AI Safety

Law Proofing the Future

Contrarian paper says chasing tech with new laws entrenches incumbents and stifles innovation.

Deep Dive

In a contrarian legal paper titled 'Law Proofing the Future,' author Gregory M. Dickinson challenges the prevailing narrative that lawmakers must 'future-proof' laws against technologies like generative AI (e.g., ChatGPT) and algorithmic decision-making. Dickinson argues the historical pattern is clear: from the printing press to deepfakes, technological breakthroughs provoke wonder, then fear, then reactive legislation. These new legal regimes, he contends, often entrench market incumbents, suppress open experimentation, and replace stable, general legal principles with 'bespoke but brittle' rules.

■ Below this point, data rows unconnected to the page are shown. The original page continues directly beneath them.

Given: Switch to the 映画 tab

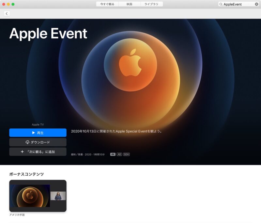Looking at the screenshot, I should pyautogui.click(x=129, y=4).

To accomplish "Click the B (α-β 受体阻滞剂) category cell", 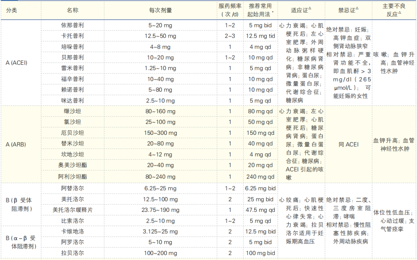I will [x=21, y=242].
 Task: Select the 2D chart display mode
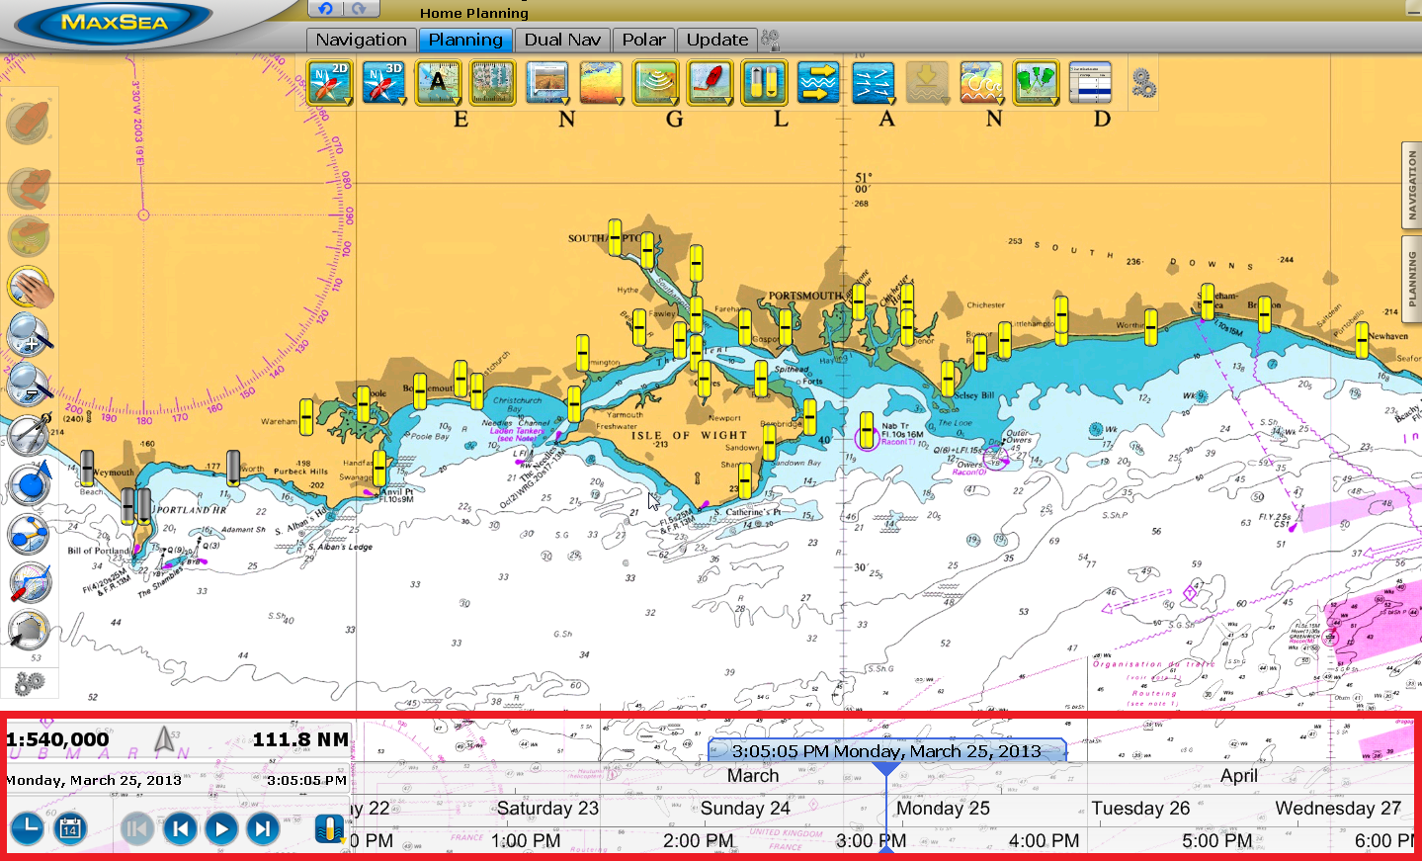coord(330,82)
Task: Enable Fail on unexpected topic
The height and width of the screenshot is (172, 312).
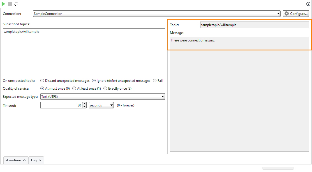Action: [x=154, y=81]
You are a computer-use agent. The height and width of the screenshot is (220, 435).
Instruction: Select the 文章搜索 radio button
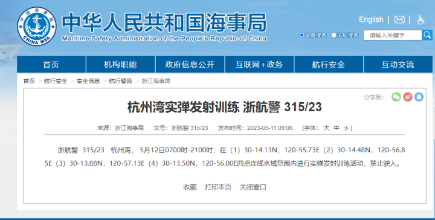coord(301,35)
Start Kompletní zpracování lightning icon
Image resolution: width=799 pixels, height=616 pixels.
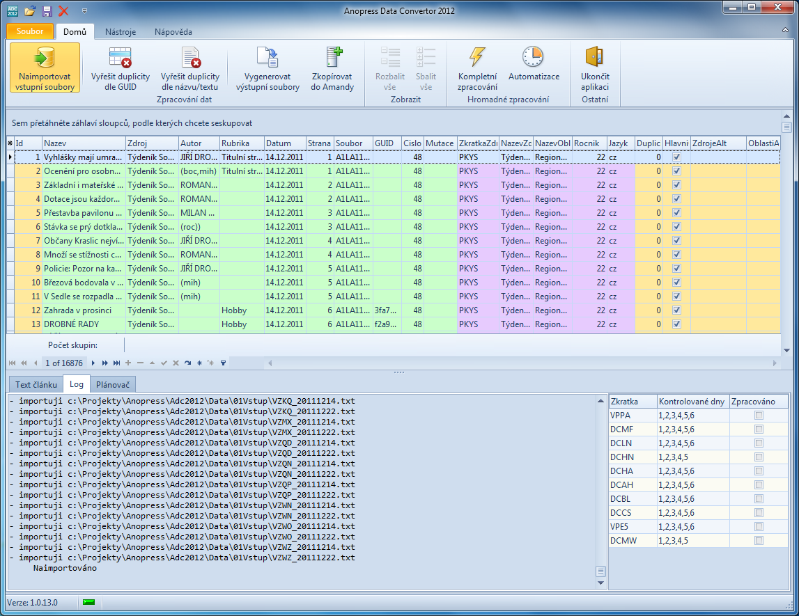click(477, 58)
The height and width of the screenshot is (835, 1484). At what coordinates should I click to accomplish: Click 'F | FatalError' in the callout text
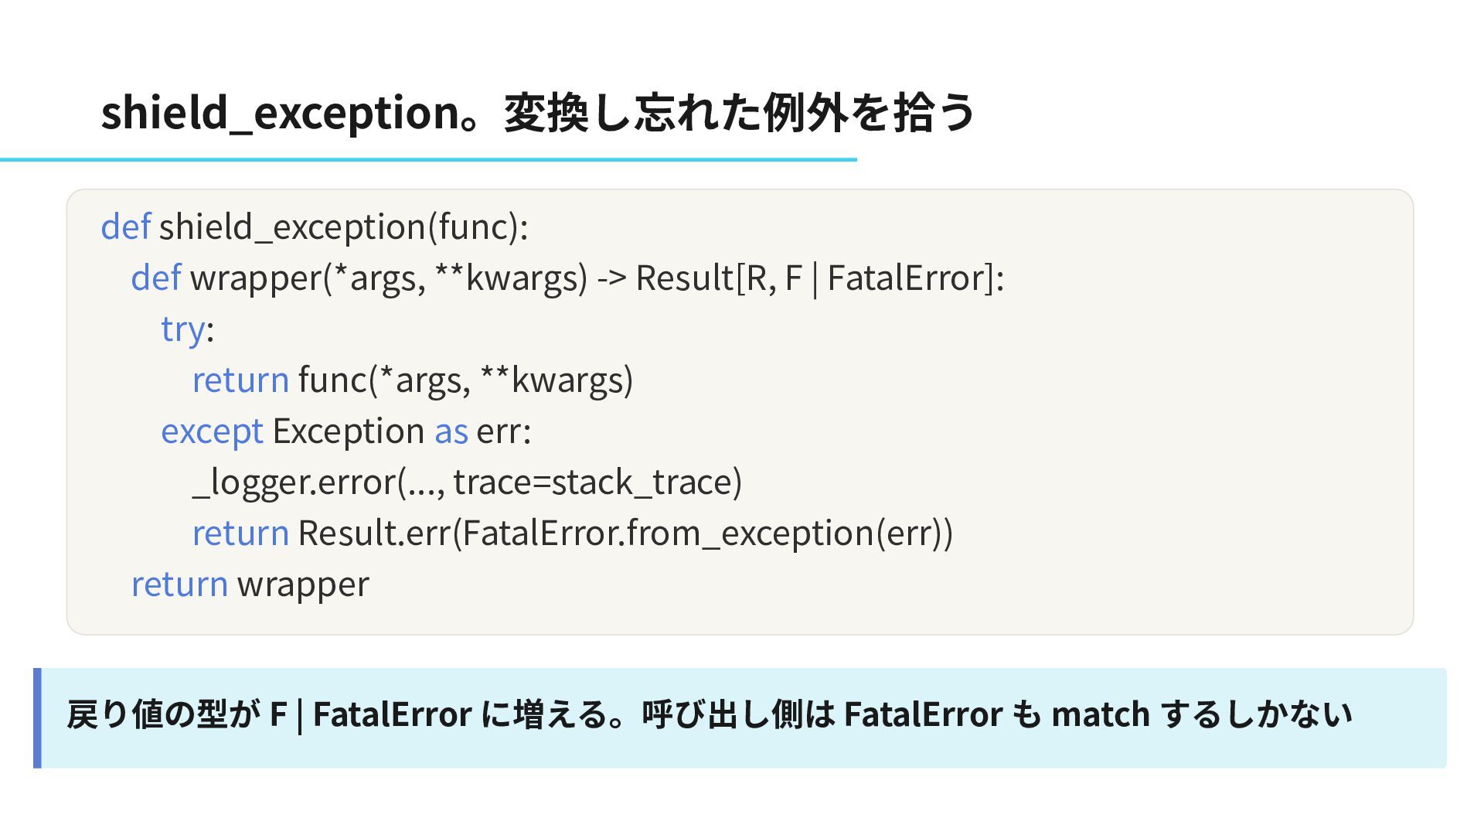tap(370, 714)
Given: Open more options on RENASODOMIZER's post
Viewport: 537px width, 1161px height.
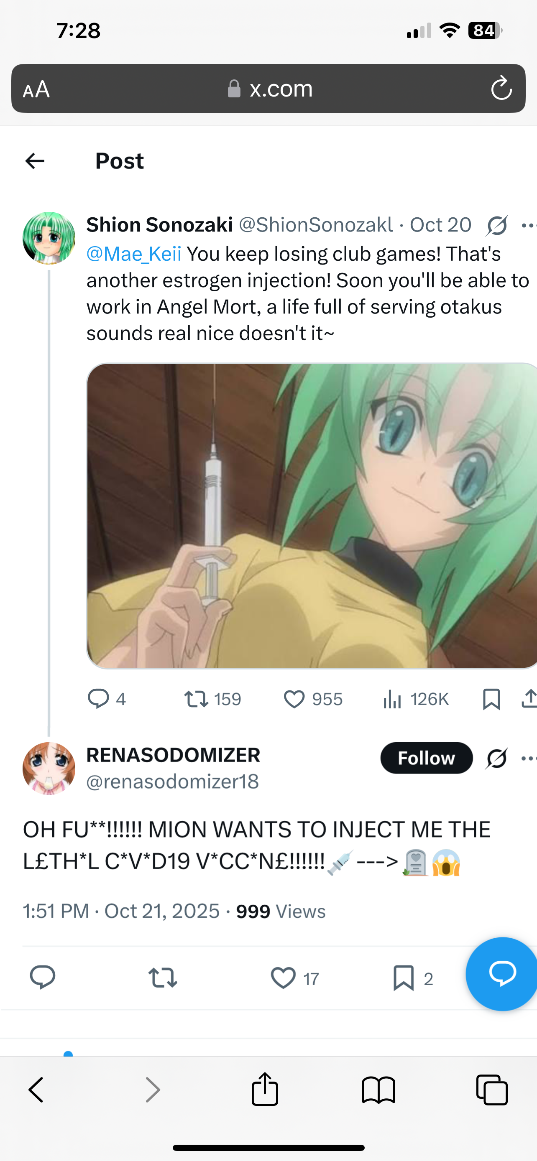Looking at the screenshot, I should (528, 758).
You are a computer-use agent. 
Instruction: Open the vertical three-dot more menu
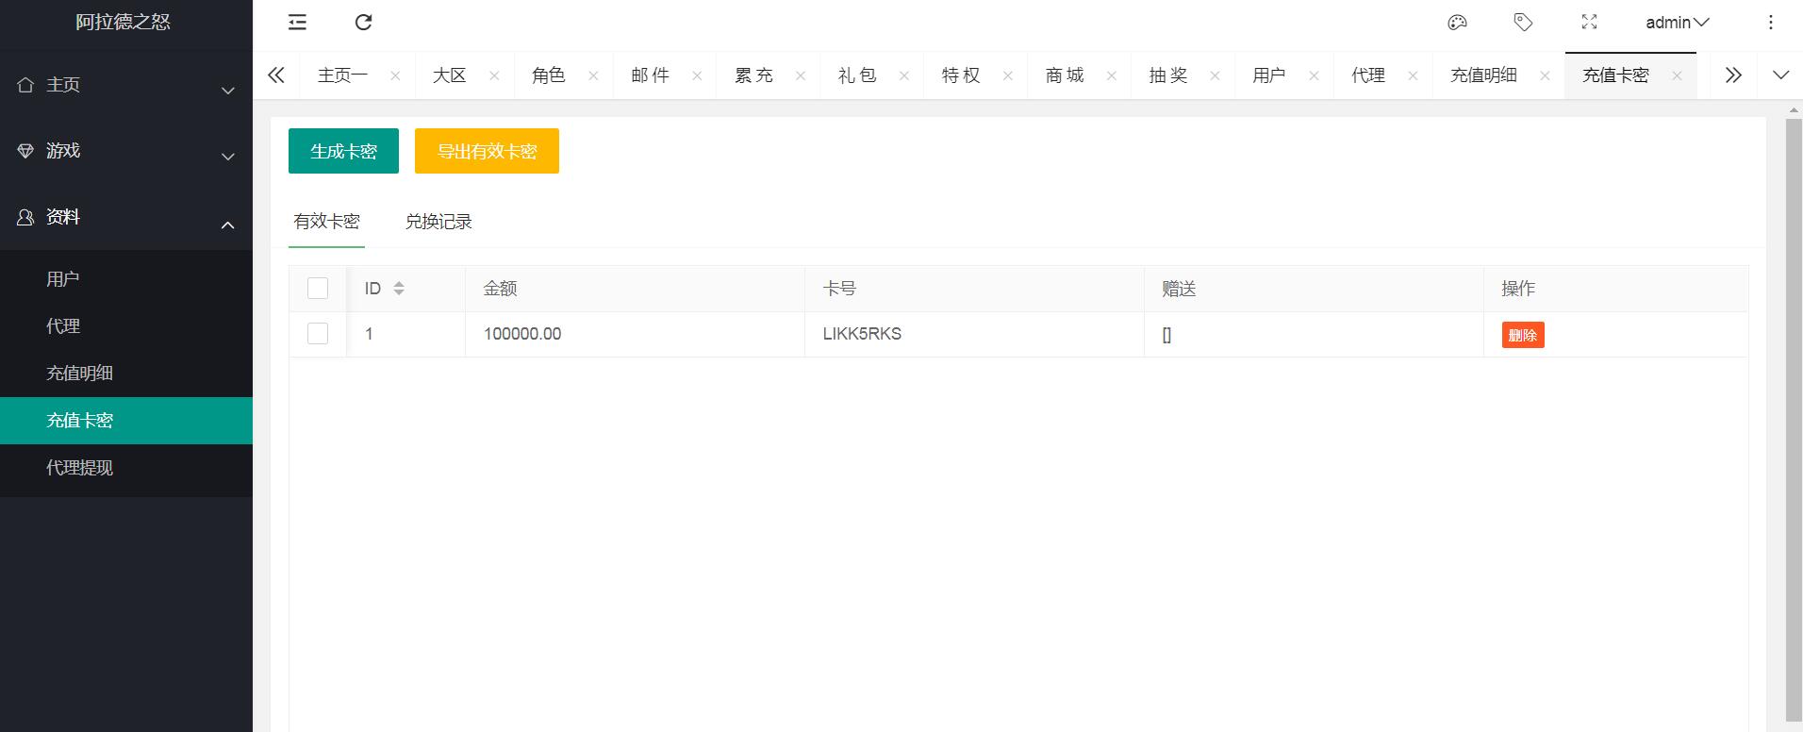(x=1770, y=23)
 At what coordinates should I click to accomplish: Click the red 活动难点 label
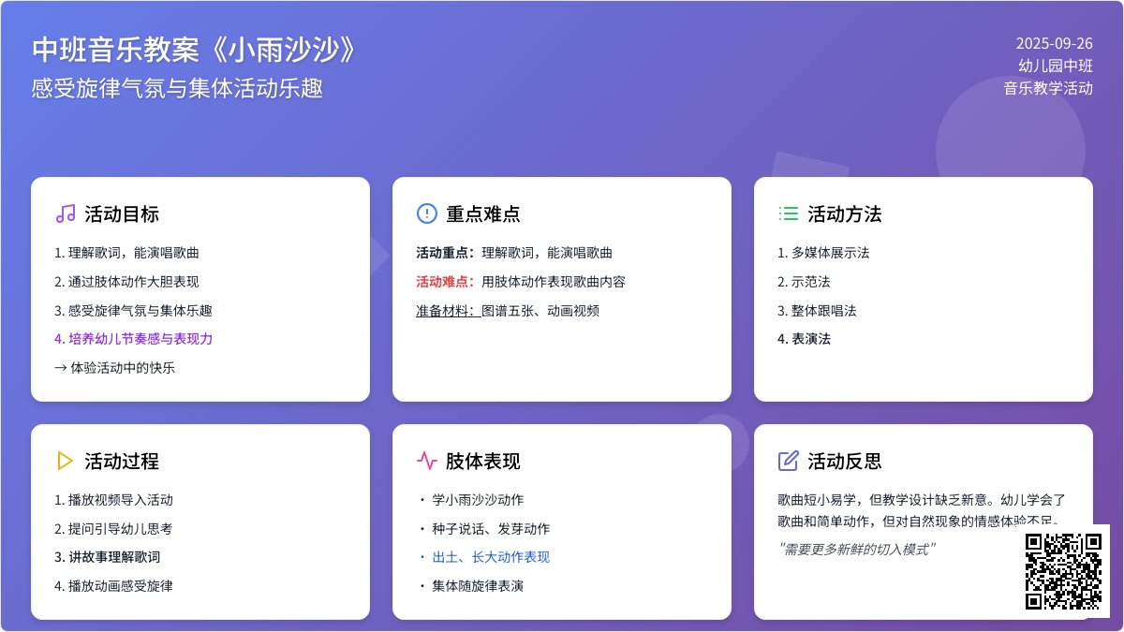[445, 282]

Drawing from history, economics, and legal theory, Dickinson posits that the most effective governance tools already exist in the form of general-purpose common law. These principles, predating modern tech, offer the virtues of generality, stability, and judicial adaptability. The paper highlights the 'epistemic limits' of technological forecasting and the hidden costs of early legislative intervention, such as regulatory capture and biased enforcement. His central thesis is that the law must not chase technology; instead, a defense of legal restraint is necessary to preserve the conditions for freedom and equal justice, allowing both law and technology to evolve organically.

Key Points
  • Identifies a historical cycle where tech (printing press, ChatGPT) leads to fear-based, innovation-stifling laws.
  • Argues existing common law is superior to new, brittle AI-specific regulations for governing technological change.
  • Calls for legal restraint to avoid regulatory capture and preserve conditions for technological and legal evolution.

Why It Matters

Provides a foundational argument against rushed AI regulation, influencing policy debates and tech industry legal strategy.